James Waldegrave, 1st Earl Waldegrave, (1684 – 11 April 1741) was a British diplomat who served as the British ambassador to France from 1730 to 1740.

==Life==
Waldegrave was the son of the 1st Baron Waldegrave and Henrietta FitzJames, the illegitimate daughter of James II and his mistress, Arabella Churchill.

Educated in France, Waldegrave inherited his father's title in 1690, and, on 20 May 1714, he married Mary Webb (who died in childbirth in 1719), a daughter of Sir John Webb, 3rd Baronet and they had three surviving children:

- James Waldegrave, 2nd Earl Waldegrave (1715-1763)
- John Waldegrave, 3rd Earl Waldegrave (1718-1784)
- Lady Henrietta Waldegrave (1717-1753), married firstly, Lord Edward Herbert, a son of the 2nd Marquess of Powis and had issue; married secondly, John Beard (a singer at Covent Garden).
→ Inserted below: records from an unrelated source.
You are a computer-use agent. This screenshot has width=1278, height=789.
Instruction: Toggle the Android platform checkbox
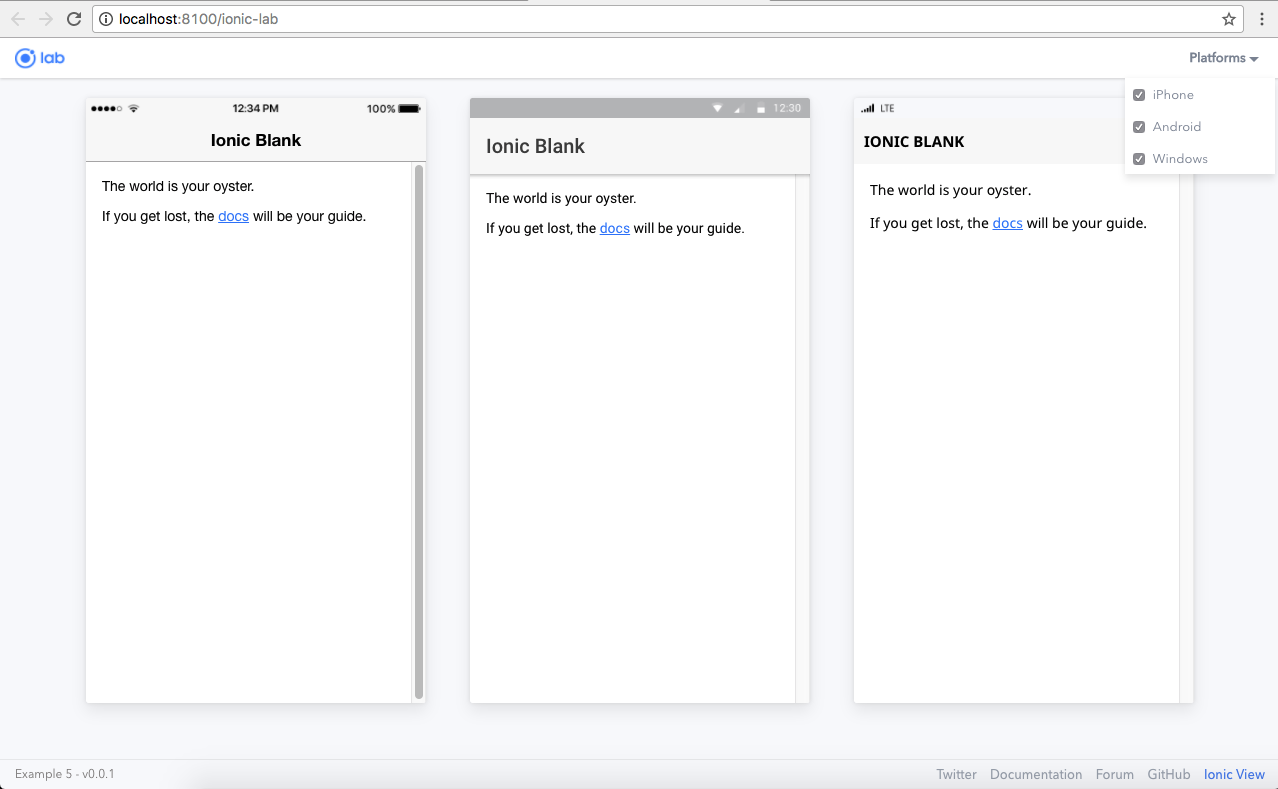(x=1139, y=127)
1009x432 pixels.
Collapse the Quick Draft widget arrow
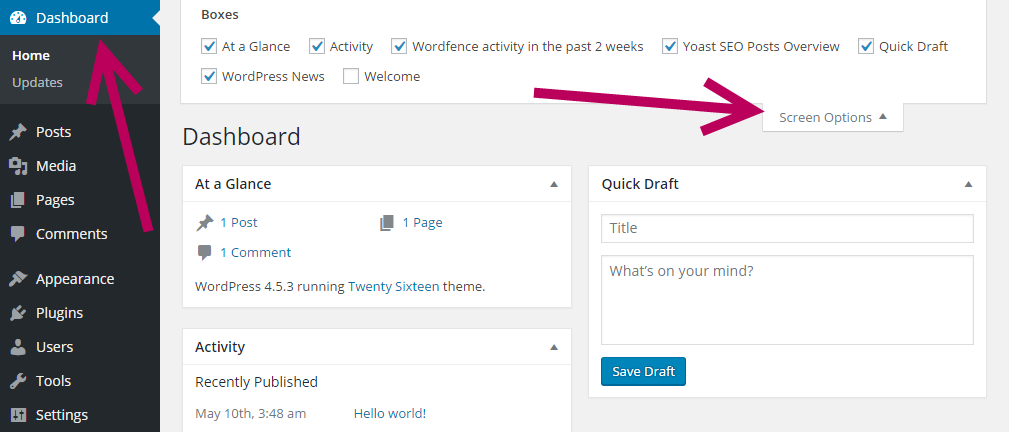[x=968, y=184]
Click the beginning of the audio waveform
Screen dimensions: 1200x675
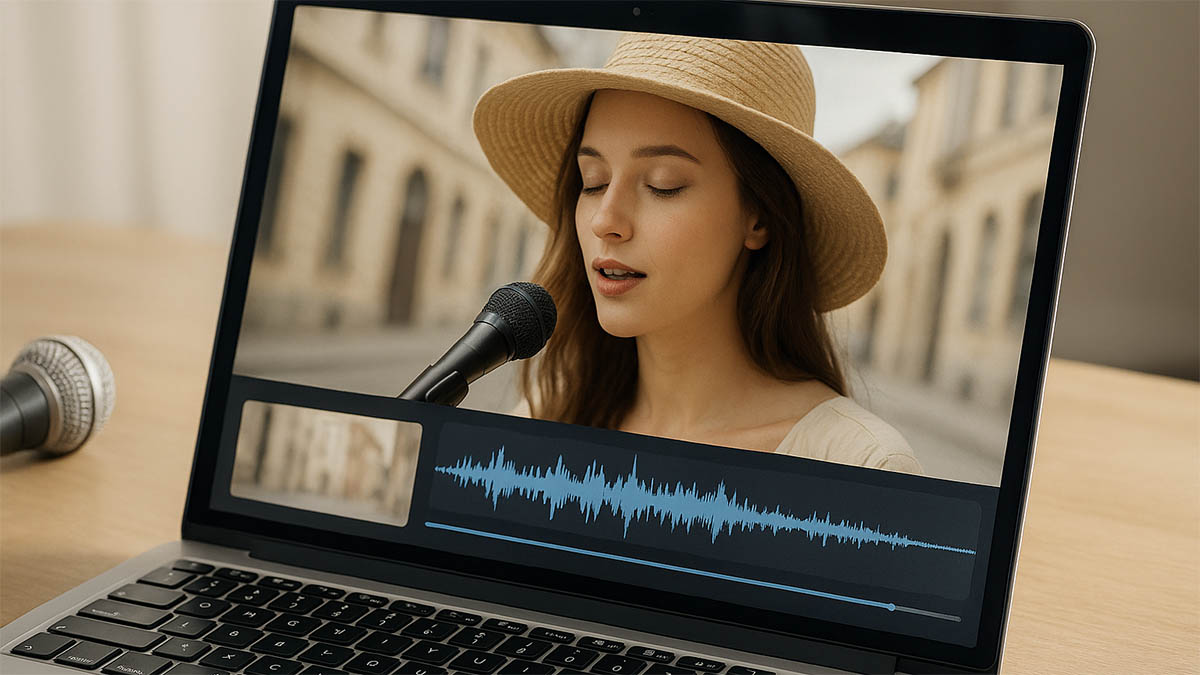click(x=442, y=470)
After the death of his wife, he returned to England from the Jacobite court in exile and converted from Roman Catholicism (the religion he was brought up in) to Anglicanism in order to take his seat in the House of Lords. He was briefly a Lord of the Bedchamber in 1723 and again from 1730 to 1741. He was ambassador extraordinary to France in 1725 and Ambassador to Austria from 1727 to 1730. He then succeeded Horatio Walpole as ambassador to France from 1730 to 1740.

During his ambassadorship to France, he still spent enough time in London to be one of the founding Governors of the new charity there, known as the Foundling Hospital (created in 1739). In 1729, he had been created Earl Waldegrave and on his death in 1741, was succeeded by his eldest son, James.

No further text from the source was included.